DATA FOR ANALYSIS below:

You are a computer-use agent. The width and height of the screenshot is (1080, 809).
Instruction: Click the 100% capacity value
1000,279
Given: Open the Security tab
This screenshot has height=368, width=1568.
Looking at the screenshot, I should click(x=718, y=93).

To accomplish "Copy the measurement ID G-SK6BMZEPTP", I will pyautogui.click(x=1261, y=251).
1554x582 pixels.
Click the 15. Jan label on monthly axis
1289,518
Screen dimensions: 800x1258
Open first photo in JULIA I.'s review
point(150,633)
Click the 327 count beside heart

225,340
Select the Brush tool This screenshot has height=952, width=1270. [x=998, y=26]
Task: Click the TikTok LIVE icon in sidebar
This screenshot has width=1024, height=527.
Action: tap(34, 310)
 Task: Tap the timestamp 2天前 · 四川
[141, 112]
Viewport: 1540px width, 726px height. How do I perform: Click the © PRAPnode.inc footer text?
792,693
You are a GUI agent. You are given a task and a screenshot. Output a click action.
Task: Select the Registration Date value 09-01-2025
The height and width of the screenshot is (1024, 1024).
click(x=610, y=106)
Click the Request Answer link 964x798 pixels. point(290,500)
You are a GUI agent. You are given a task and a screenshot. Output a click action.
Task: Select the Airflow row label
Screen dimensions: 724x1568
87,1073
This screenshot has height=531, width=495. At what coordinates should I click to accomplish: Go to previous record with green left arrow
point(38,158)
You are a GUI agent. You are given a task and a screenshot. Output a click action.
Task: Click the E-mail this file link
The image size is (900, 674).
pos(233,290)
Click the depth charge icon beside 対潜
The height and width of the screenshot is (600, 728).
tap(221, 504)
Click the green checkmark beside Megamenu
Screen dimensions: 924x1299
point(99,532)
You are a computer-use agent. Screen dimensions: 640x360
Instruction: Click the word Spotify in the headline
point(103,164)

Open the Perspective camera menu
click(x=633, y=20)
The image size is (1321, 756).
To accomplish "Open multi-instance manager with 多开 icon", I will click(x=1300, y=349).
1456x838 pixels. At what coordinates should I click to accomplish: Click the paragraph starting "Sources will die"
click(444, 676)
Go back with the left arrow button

End of DATA FOR ANALYSIS.

* [EXERCISE DIRECTIONS]
Write out the data above once more, exactly as it stands.

* [WRITTEN ANSWER]
You are a computer-use agent. The width and height of the screenshot is (1080, 809).
Instruction: Click the 100% capacity value
1000,279
Given: Open the Security tab
This screenshot has height=368, width=1568.
Looking at the screenshot, I should click(x=718, y=93).

To accomplish "Copy the measurement ID G-SK6BMZEPTP", I will pyautogui.click(x=1261, y=251).
1554x582 pixels.
Click the 15. Jan label on monthly axis
1289,518
Screen dimensions: 800x1258
Open first photo in JULIA I.'s review
point(150,633)
Click the 327 count beside heart

225,340
Select the Brush tool This screenshot has height=952, width=1270. [x=998, y=26]
Task: Click the TikTok LIVE icon in sidebar
This screenshot has width=1024, height=527.
Action: tap(34, 310)
 Task: Tap the timestamp 2天前 · 四川
[141, 112]
Viewport: 1540px width, 726px height. How do I perform: Click the © PRAPnode.inc footer text?
792,693
You are a GUI agent. You are given a task and a screenshot. Output a click action.
Task: Select the Registration Date value 09-01-2025
The height and width of the screenshot is (1024, 1024).
click(x=610, y=106)
Click the Request Answer link 964x798 pixels. point(290,500)
You are a GUI agent. You are given a task and a screenshot. Output a click action.
Task: Select the Airflow row label
Screen dimensions: 724x1568
87,1073
This screenshot has height=531, width=495. At what coordinates should I click to accomplish: Go to previous record with green left arrow
point(38,158)
You are a GUI agent. You are given a task and a screenshot. Output a click action.
Task: Click the E-mail this file link
The image size is (900, 674).
pos(233,290)
Click the depth charge icon beside 対潜
The height and width of the screenshot is (600, 728).
tap(221, 504)
Click the green checkmark beside Megamenu
Screen dimensions: 924x1299
point(99,532)
You are a computer-use agent. Screen dimensions: 640x360
Instruction: Click the word Spotify in the headline
point(103,164)

Open the Perspective camera menu
click(x=633, y=20)
The image size is (1321, 756).
To accomplish "Open multi-instance manager with 多开 icon", I will click(x=1300, y=349).
1456x838 pixels. At what coordinates should I click to accomplish: Click the paragraph starting "Sources will die"
click(444, 676)
Go back with the left arrow button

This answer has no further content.